La distilleria scozzese “Glenlivet”, attiva dal 1824 e considerata una delle più antiche custodi del celebre whisky scozzese (anche se ormai di proprietà dei francesi della “Pernon Ricard”), ha annunciato una clamorosa novità, che per la prima volta sarà visibile durante la “London’s Cocktail Week”, la settimana dedicata ai vari percorsi del “mixology” che dissemina di eventi la capitale inglese. Si tratta di capsule che contengono 23 ml di nettare, realizzate in materiale biodegradabile, che però non necessitano di una macchina, come il caffè, ma vanno gustate come fossero caramelle. La collezione, al momento un esperimento e qualcuno pensa una provocazione, sarà lanciata con uno slogan che spiega quasi tutto: “Niente ghiaccio, niente miscelatore, niente bicchiere.

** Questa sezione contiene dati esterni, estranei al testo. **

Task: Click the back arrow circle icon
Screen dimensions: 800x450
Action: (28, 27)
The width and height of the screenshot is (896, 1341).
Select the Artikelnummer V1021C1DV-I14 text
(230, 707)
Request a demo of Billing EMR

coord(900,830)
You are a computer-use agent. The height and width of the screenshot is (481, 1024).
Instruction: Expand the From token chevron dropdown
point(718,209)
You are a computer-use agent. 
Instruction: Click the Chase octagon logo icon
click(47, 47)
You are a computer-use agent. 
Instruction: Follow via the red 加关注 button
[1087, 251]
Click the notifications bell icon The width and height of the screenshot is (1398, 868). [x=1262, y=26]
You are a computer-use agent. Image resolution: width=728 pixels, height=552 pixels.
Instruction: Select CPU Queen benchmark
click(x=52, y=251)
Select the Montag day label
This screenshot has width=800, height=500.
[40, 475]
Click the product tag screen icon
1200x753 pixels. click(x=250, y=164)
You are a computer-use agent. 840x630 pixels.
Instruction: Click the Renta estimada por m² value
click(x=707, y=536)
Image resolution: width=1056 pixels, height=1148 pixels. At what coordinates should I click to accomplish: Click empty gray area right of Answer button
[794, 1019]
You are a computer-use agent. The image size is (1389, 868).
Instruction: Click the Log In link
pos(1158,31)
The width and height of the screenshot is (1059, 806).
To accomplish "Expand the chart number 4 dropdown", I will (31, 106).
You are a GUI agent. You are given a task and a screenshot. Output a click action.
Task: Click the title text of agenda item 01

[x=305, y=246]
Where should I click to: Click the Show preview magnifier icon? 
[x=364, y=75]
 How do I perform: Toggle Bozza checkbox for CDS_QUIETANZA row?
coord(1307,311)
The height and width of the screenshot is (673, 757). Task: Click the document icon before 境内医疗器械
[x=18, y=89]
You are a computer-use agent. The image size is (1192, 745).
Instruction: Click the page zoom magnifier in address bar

Stiamo ridefinendo il whisky”.

La “Glenlivet Capsule Collection” ha già scatenato la discussione in rete: c’è chi urla allo scandalo, perché la ritualità del bicchiere va salvaguardata, così come la regola di sorseggiare il whisky a piccoli sorsi, per lasciare che gli aromi raggiungano ogni angolo della bocca e della gola.